Eric Turner, Hannibal-LaGrange University chair of the Arts and Humanities Division and associate professor of New Testament and Greek, said that the Bible is not just a roadmap. It is a story with a complex narrative.
“The Bible grounds us in the reality of who we are,” Turner said. “But it also grounds us more, I think, [in] the reality of who God is and his purposes, and his agenda for creation, and his reason why he is doing the things that he does even today.”
When one limits one’s view of the Word of God to a manual of instructions, it can inhibit how it is read. If readers open up that lens, however, a boundless wealth of wisdom and understanding is unleashed.
It must be said: many Christians become intimidated by these reading lenses — but that should not be the case at all. Instead, recognition of good guidelines can help readers to have a richer experience in God’s Word.
“I think there's a lot of strength in being willing to be wrong and be willing to grow,” junior Elise Boutell, Third South English discipleship assistant, said.
Context determines meaning and comprehending the context, genre, linguistics and other components of the Word can strengthen the source of truth.
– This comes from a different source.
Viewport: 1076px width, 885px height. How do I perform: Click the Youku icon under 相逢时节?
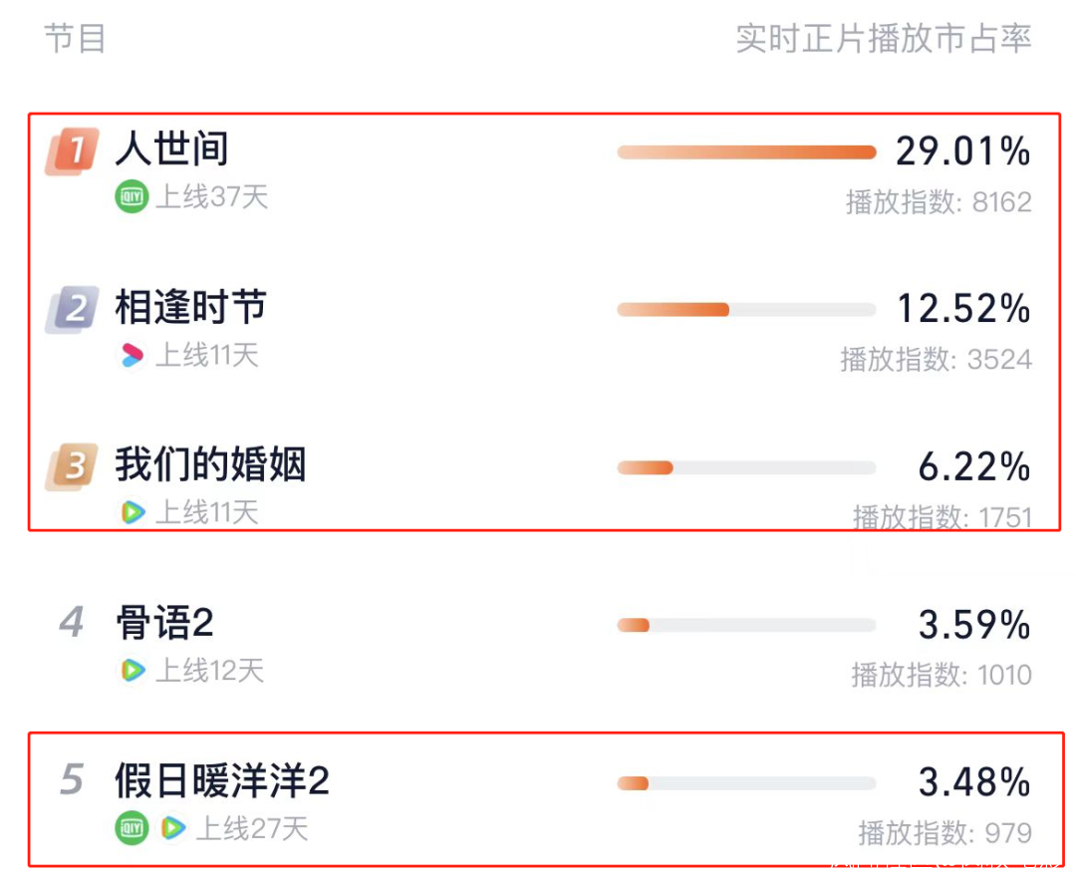[132, 355]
It is important to nourish our relationship with God, and his Word is a primary way of doing that. It tells us where our meaning of life is found and has a significance that bursts past its physical form.
Kevin Diller, professor of philosophy and religion, said the Word of God is more than ink on paper — it is a reflection of Christ coming to Earth therefore, it is living.
“There's an analogy to the Incarnation here,” Diller said. “Just as God was in Christ, fully human, — and his full humanity really, really mattered for his work and revelation — so also the Word itself, the written Word, comes to us in the flesh and skin of text.”
God’s Word is an important source for understanding him, his love and our own identity. That is why it is fundamental to see it in such a way and know how to properly understand it.
Still, Christians should be cautious not to burden themselves and see these guidelines as “limitations.” God works in boundless ways, and each person comes to the Word with their own experiences.
“There's, like, truly not a perfect way or, like, a one size fits all,” junior Delaney White, Christian ministries major, said. “I think each person is going to connect with God differently.”
God’s purpose for us, his identity and so much more can be seen in the Scripture he has given us. If we learn how to immerse ourselves instead of limit ourselves, we can open up our hearts to a whole new view that refreshes the soul.